Hex ↔ ASCII conversion shows up across reverse engineering, security, and embedded work whenever a byte stream is more than just a text payload.

  • Reverse engineering: take a hex dump from a strings-resistant binary, pick out runs that decode as printable ASCII, and use those strings to anchor where you are in the disassembly.
  • Network forensics: copy a single packet payload out of Wireshark as hex, paste it here, and read the application-layer text without exporting the whole capture.
  • Crypto material handling: a key, IV, or HMAC tag often ships as a hex string. Decoding back to bytes confirms the length matches the algorithm (16 bytes for AES-128, 32 for AES-256) before you wire it into a config.

A worked example

Pick Text → Hex, UTF-8, lowercase, Space-every-byte grouping, prefix off.
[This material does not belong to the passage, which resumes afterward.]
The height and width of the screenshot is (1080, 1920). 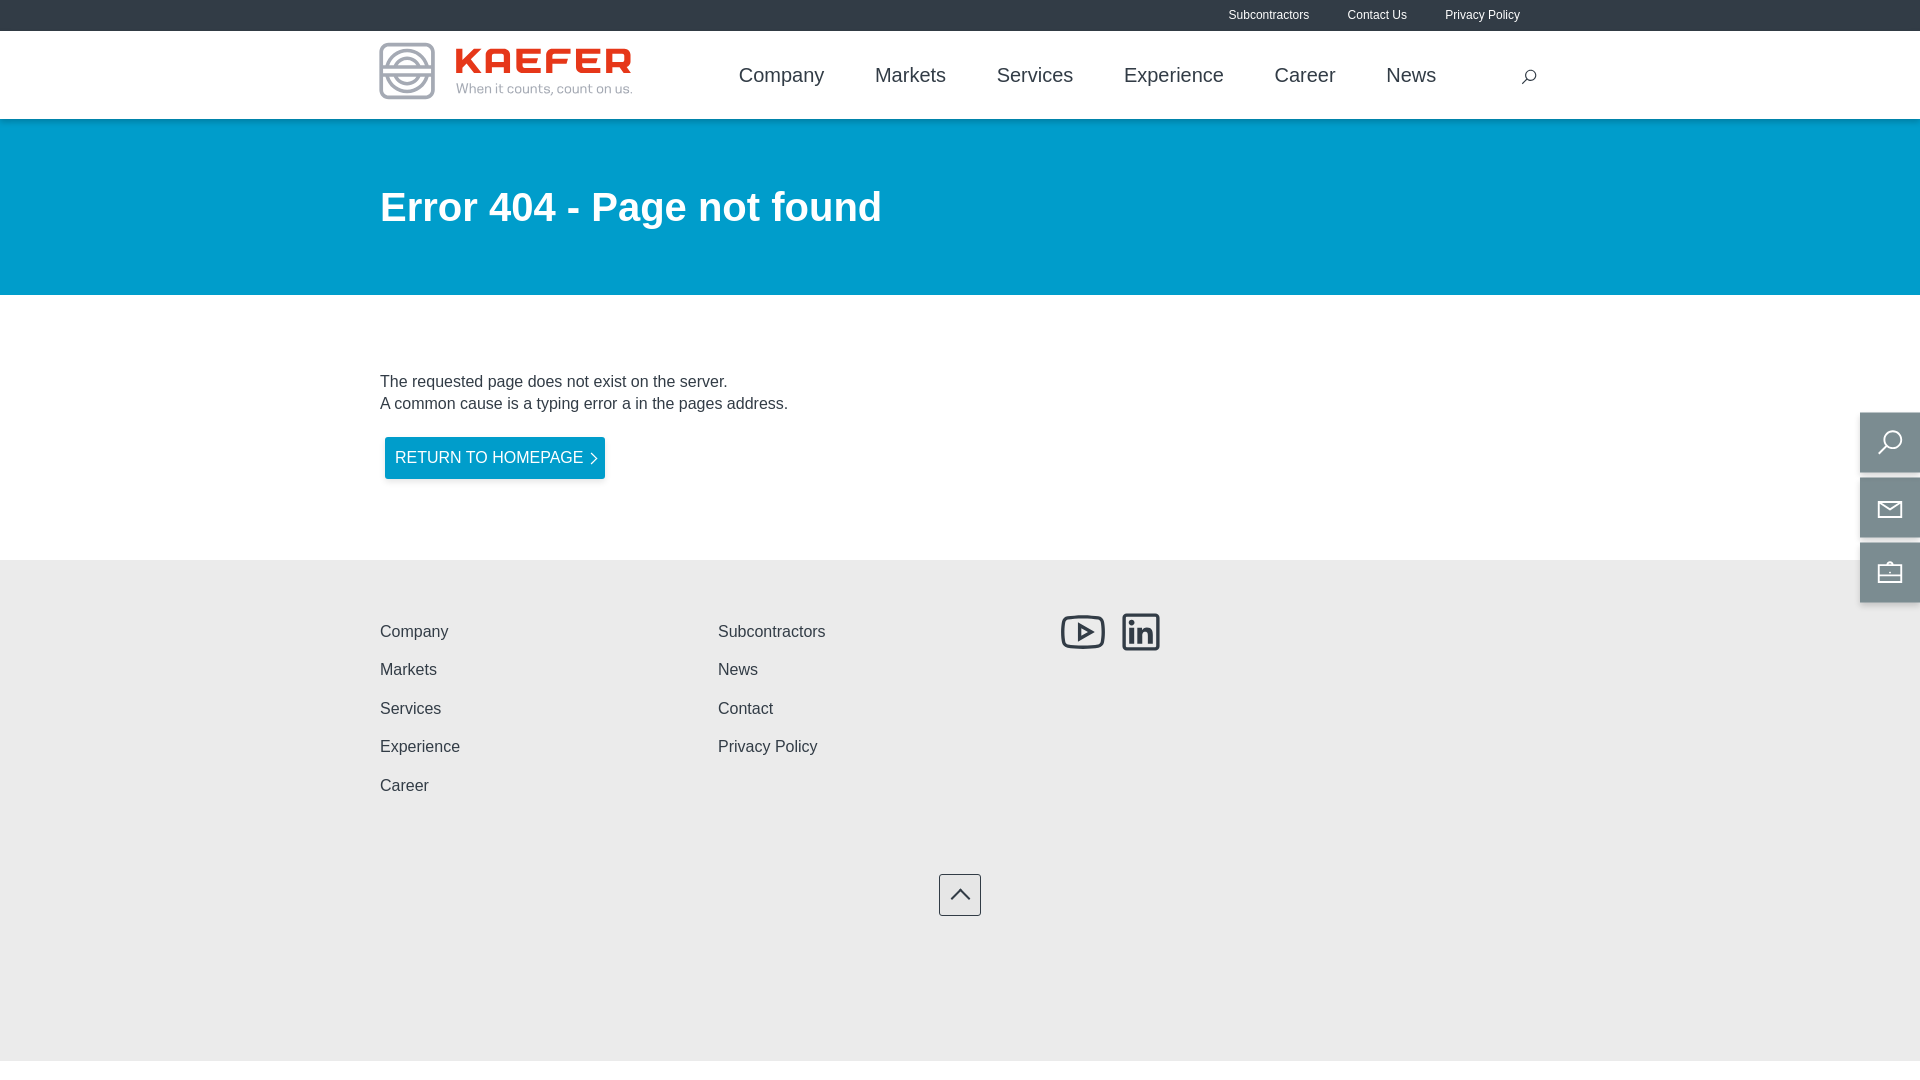 I want to click on 'Subcontractors', so click(x=771, y=632).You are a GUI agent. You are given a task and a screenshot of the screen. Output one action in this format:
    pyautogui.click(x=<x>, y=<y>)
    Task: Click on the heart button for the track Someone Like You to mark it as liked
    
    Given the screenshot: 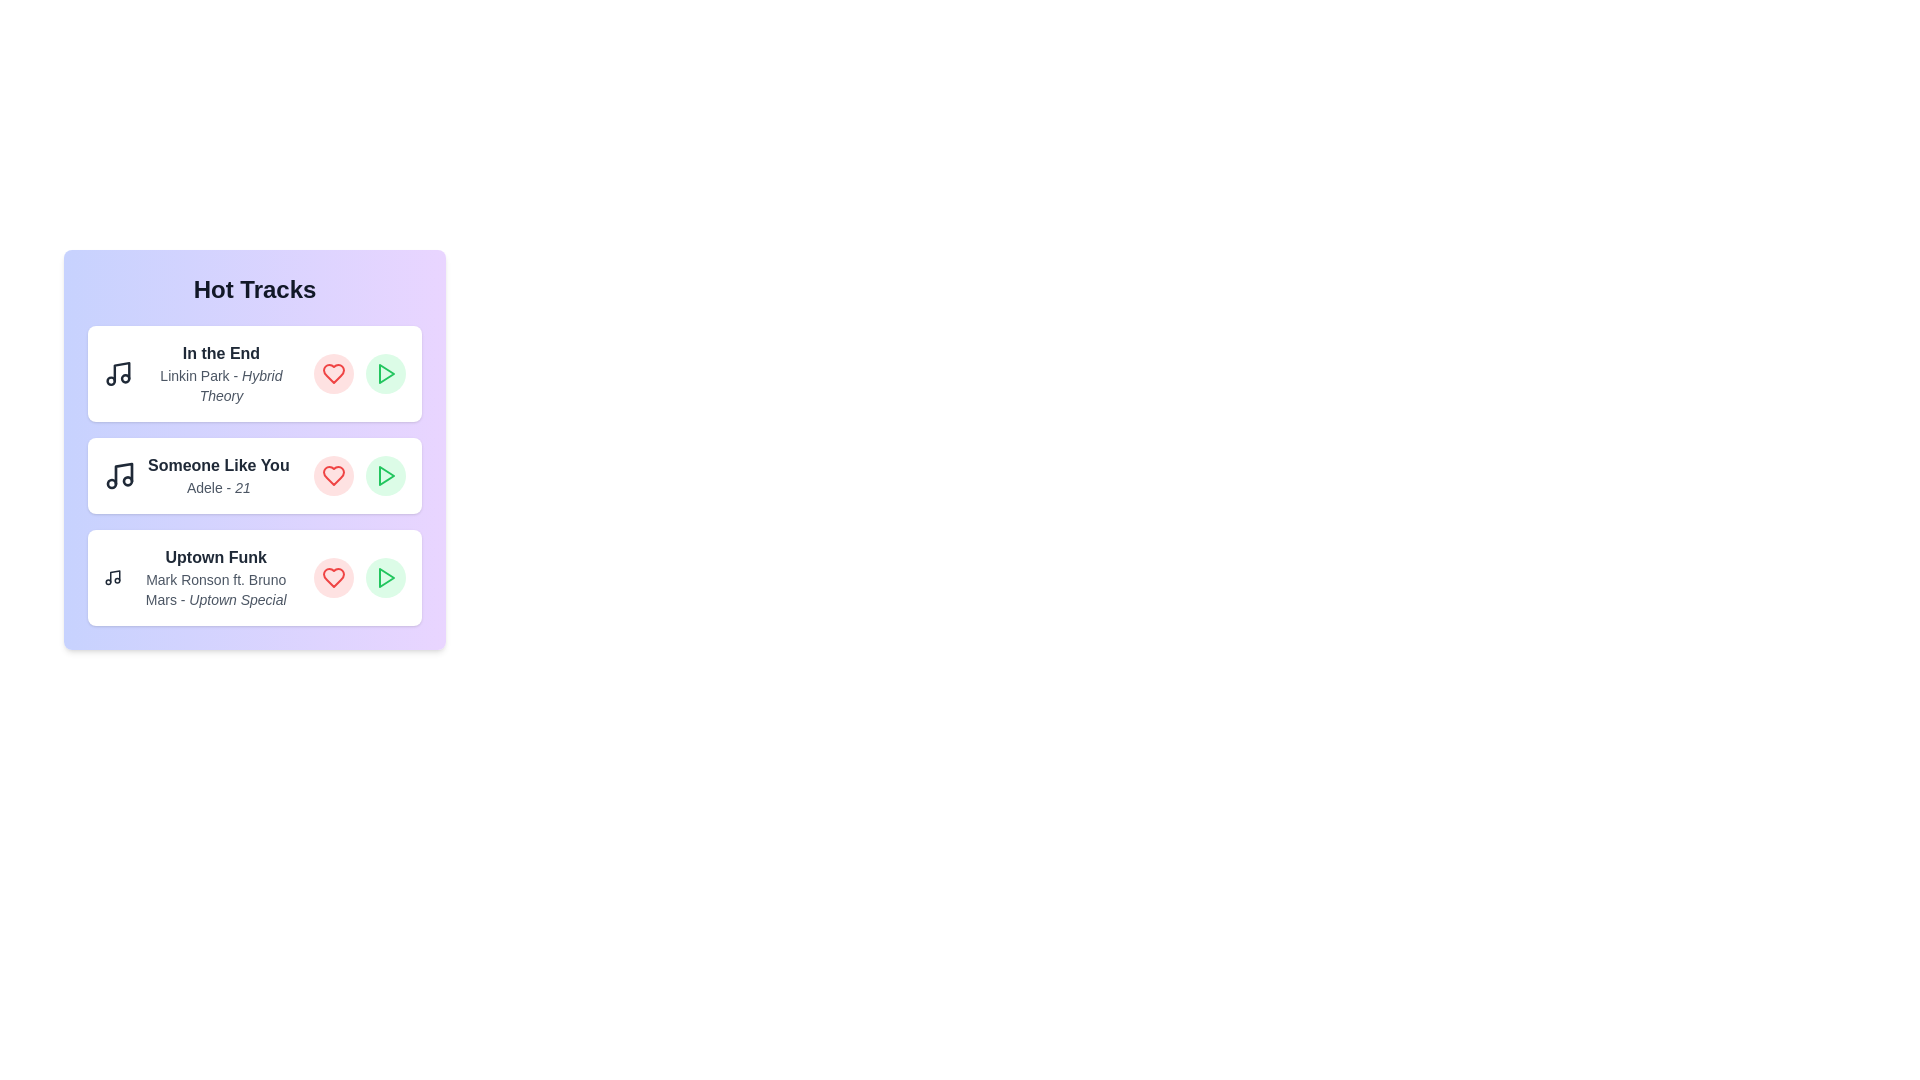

Type Hi: the output reads 48 69. Switch the prefix on and the grouping to None and the same input renders as 0x4869. Paste the emoji 😀 as input and UTF-8 mode renders f0 9f 98 80 — four bytes for one code point, which is why emoji often inflate transmission size. Switch to Hex → Text and paste 0x48-65-6C 6C 6F: the parser strips the prefix, the dashes, and the spaces and rebuilds Hello.

FAQ

What is hex encoding?

Hex encoding (or hexadecimal encoding) writes a byte stream in base 16, two ASCII characters per byte. Each hex digit covers four bits, so two digits cover one eight-bit byte. The alphabet runs 0-9 then A-F (or a-f); the case is purely a presentation choice and decoders accept either. Hex is the standard way to write raw bytes in protocol specs, debugger output, and crypto keys because it is twice as compact as binary and avoids the unprintable-character problems of raw bytes in text.

Why does my emoji become 4 bytes in hex?

UTF-8 is a variable-length encoding. ASCII characters (U+0000 to U+007F) take one byte, Latin-1 supplements take two, most other BMP code points take three, and characters above U+FFFF — including most emoji — take four. The smiling face 😀 is U+1F600 and encodes to F0 9F 98 80. If you need a fixed-width byte view, switch to Latin-1 — but Latin-1 only covers the first 256 code points, so any character outside that range cannot round-trip.

Does this support Latin-1 / ISO-8859-1?

Yes. Switch the Text encoding option to Latin-1 (ISO-8859-1). Encoding takes the low eight bits of each JavaScript code unit (charCodeAt(0) & 0xFF), which matches the legacy single-byte mapping. Decoding uses String.fromCharCode(byte) for each byte. Use Latin-1 when you are working with output from older Windows-1252 or pre-Unicode systems where each byte stands for exactly one character.

Is the conversion done in my browser?

Yes. The converter runs TextEncoder, TextDecoder, and a small parser as a single static page. There is no upload, no API call, and no analytics on what you paste — only the standard page-load metrics shared across the site. The same hex bytes you see here are what a Node script or a Lambda function would produce against the same input.

Hex ↔ ASCII conversion is a small job that anyone reading binary protocols or embedded firmware does several times a day. Doing it in a browser tab, with the same native encoders Node and V8 already ship, keeps the work fast and the byte stream on your machine.